I haven't worked for two-and-a-half years. Never in my wildest dreams would I have imagined it would be so, considering that I moved away from home at 17 and earned enough to support myself for nearly 30 years (and support my two children, without financial assistance from anyone else, for six of those years).

I quit working about 10 weeks before my liver transplant and haven't been consistently healthy and/or energetic enough to resume full-time work. Or even part-time work, for that matter. Debilitating fatigue is the main culprit, compounded by my weakened memory and "brain fog," as the experts call it.

Our household was structured on two incomes and trying to live on one isn't working. To help cover our monthly expenses, we got a home equity line of credit - that money is gone. We also swallowed our pride and borrowed money from a family member and used it to pay expenses, too. Now, having tapped every available financial resource and pinching our pennies as hard as possible, we still need more income, so I have filed for Social Security Disability payments.

My doctor broached this topic with me about six months after the transplant but I waved it off, insisting that I would certainly be able to work again soon. The thought of being labeled "disabled" was, and still is, embarassing to me; "disabled" applies to people who can't care for themselves... and independent, proud me can certainly take care of myself. Yet no matter how much I might choke on the bite, I'm eating humble pie now and admitting that for now (and who knows how long) I can't financially provide for myself and my family.

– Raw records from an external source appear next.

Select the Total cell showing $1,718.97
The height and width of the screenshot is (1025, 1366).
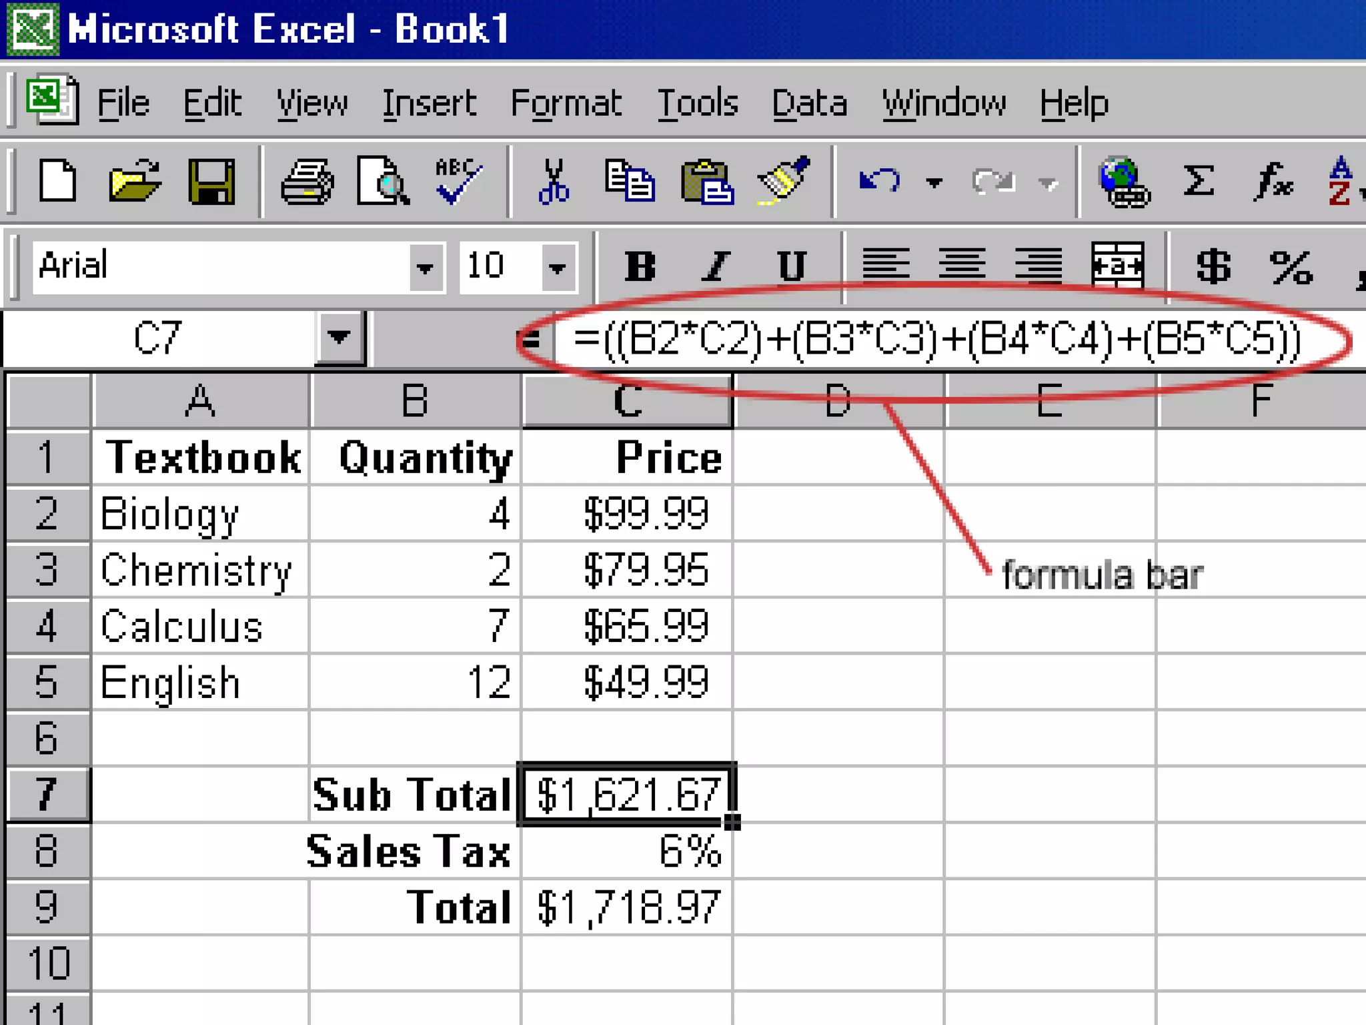point(627,908)
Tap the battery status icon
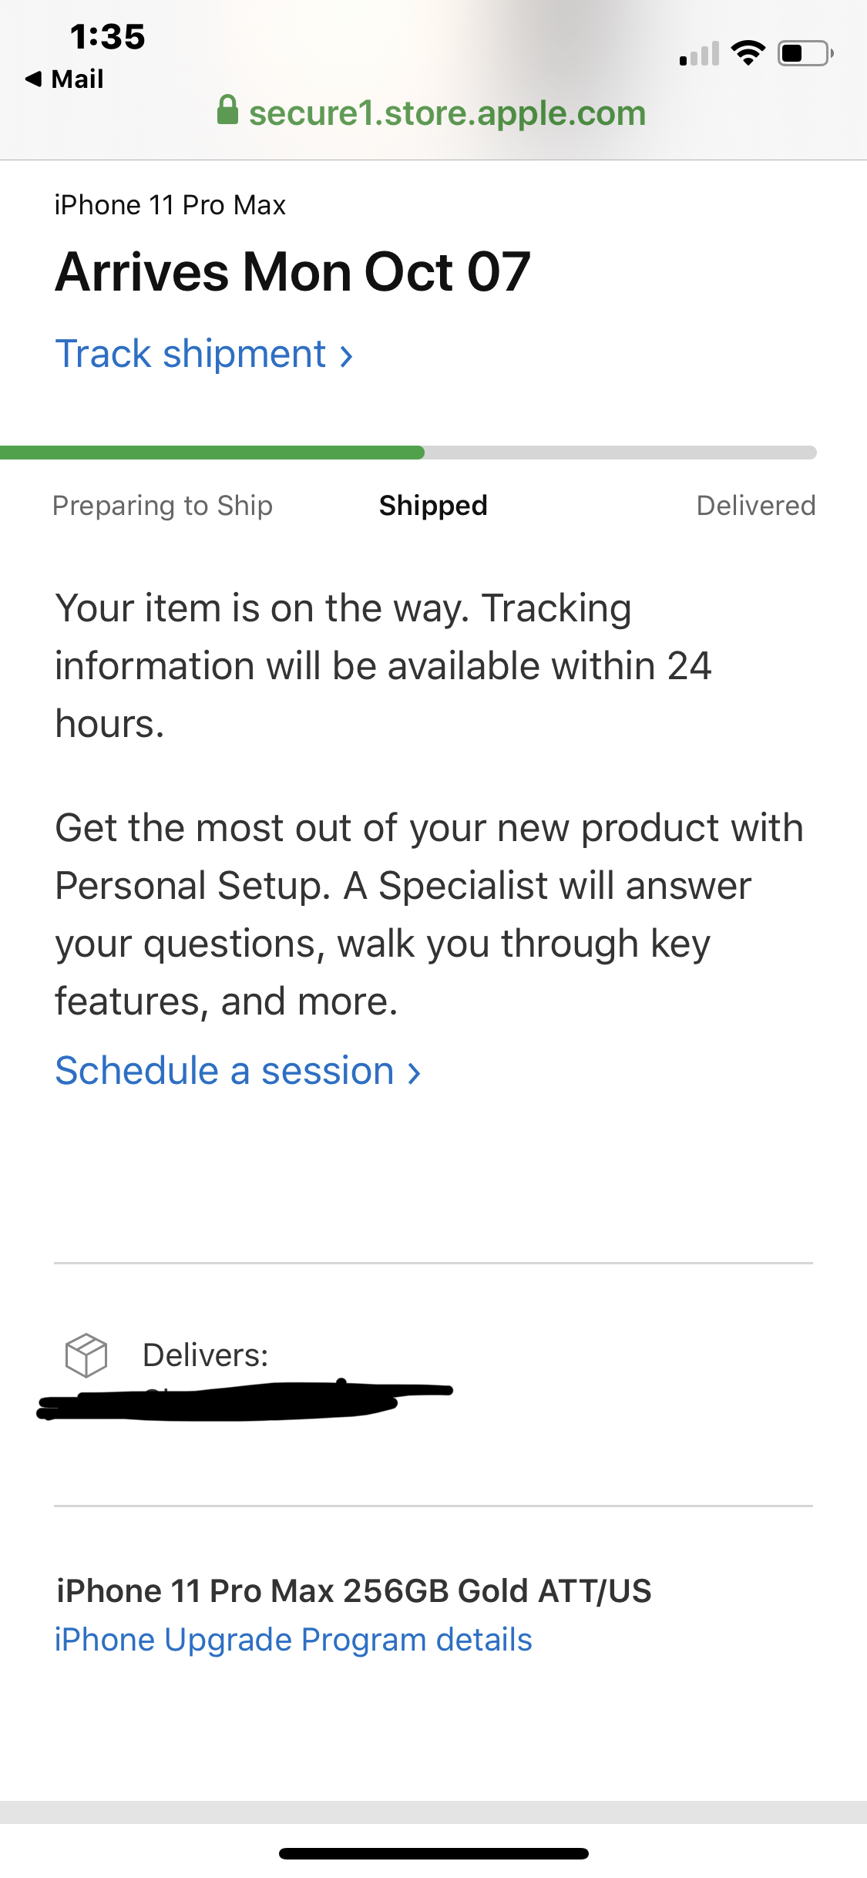Image resolution: width=867 pixels, height=1878 pixels. tap(805, 53)
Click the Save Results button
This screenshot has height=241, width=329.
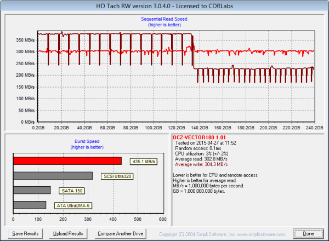(26, 233)
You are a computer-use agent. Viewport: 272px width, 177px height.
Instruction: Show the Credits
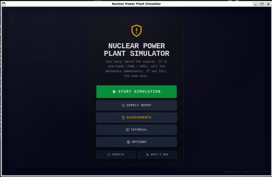click(x=116, y=155)
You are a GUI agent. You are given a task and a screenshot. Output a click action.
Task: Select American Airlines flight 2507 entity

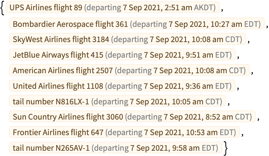pyautogui.click(x=129, y=70)
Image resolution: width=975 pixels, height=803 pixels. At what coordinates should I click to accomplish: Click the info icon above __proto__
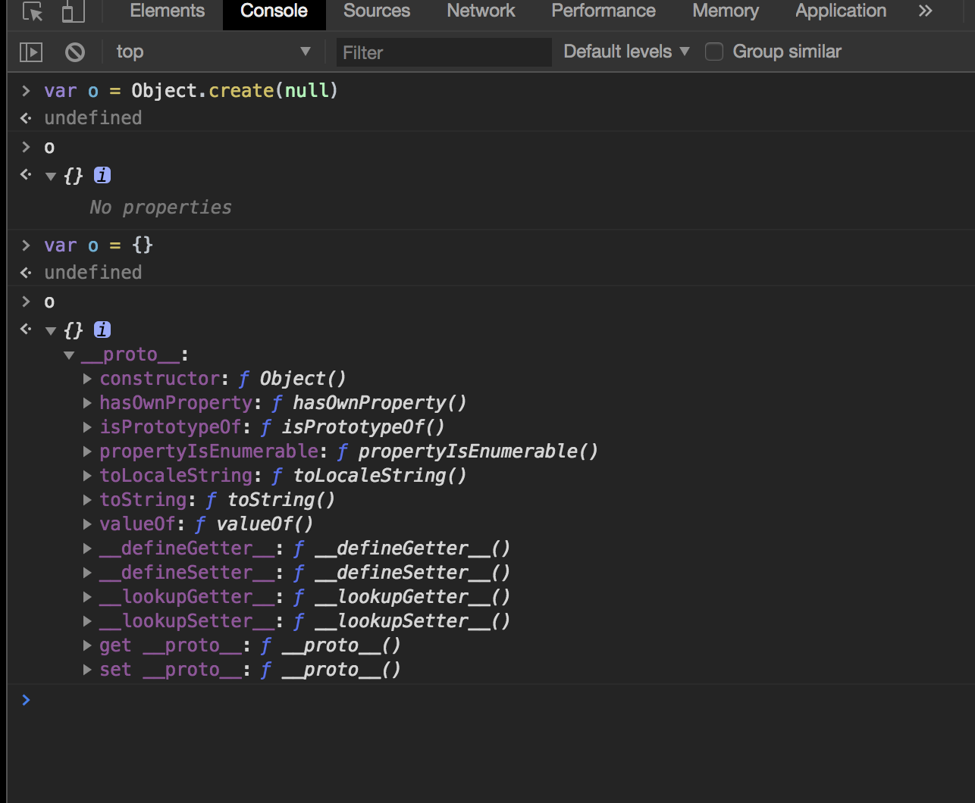coord(102,330)
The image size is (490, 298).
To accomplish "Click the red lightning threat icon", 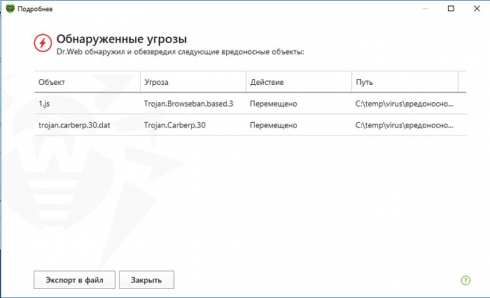I will pyautogui.click(x=43, y=43).
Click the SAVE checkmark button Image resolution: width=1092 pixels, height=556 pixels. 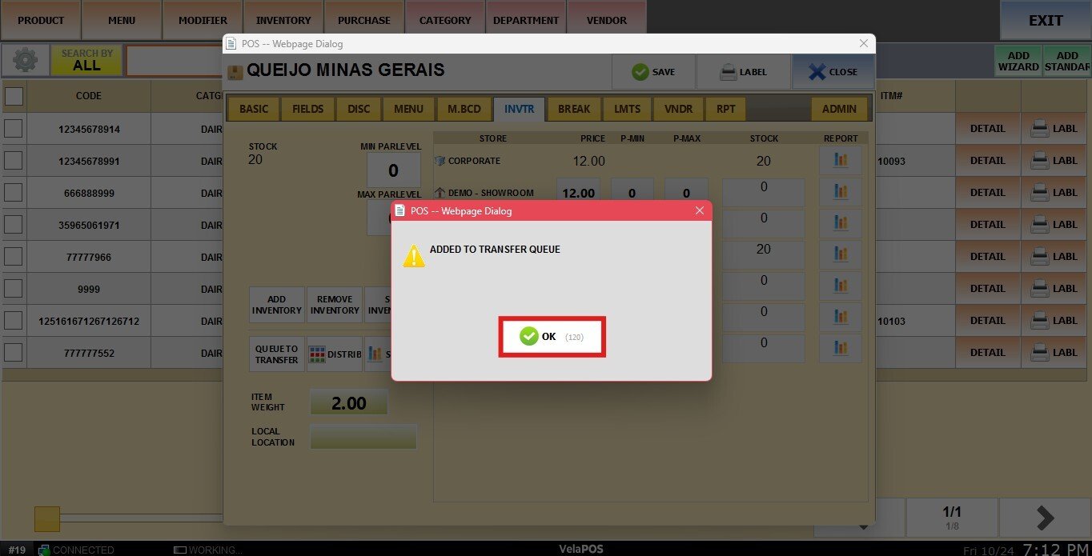[653, 72]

Adding this part of the transplant experience to my blog was something I debated. Ultimately, I decided that my blog is only as helpful to others as I allow it to be. Hence, I'll describe the process and what I learn as I navigate the Social Security Administration. Lord, please grant me patience.

Photo by Sufi Nawaz

1 comment:


I don't think anyone is really comfortable talking about family expenditures. It's kind of like showing your paycheck to someone. Nobody wants to do that. But as we already know -- the cost for a transplant, the care involved and the medicines we take -- it is an enormous hit on the wallet. Not to mention the time off we will take from our jobs. If we are lucky, hopefully we will be back to work as soon as it is realistically possible.
We are currently in the process of refinancing and are patiently waiting to hear from them. The one thing that is hard on everyone right now is the economic climate. Not good timing at all. I am also covered by my wifes insurance because her company had the best overall plan compared to my works coverage. Surprise! Two weeks ago the plan changed and it kind of screwed things up for us in the short run, in the long run we will be alright but we will be jumping through hoops for a while.
I wish you the best Jay. I don't think eating humble pie is a bad thing. I have a friend who is going through kidney failure and her SS was approved the other day and she is so thankful that there is at least some help in her future. I am so happy for her.
I actually got my paperwork from my work for SSD so that I can start it rolling as soon as it is necessary. In the mean time I hope I can stay as healthy as I can until it's my time.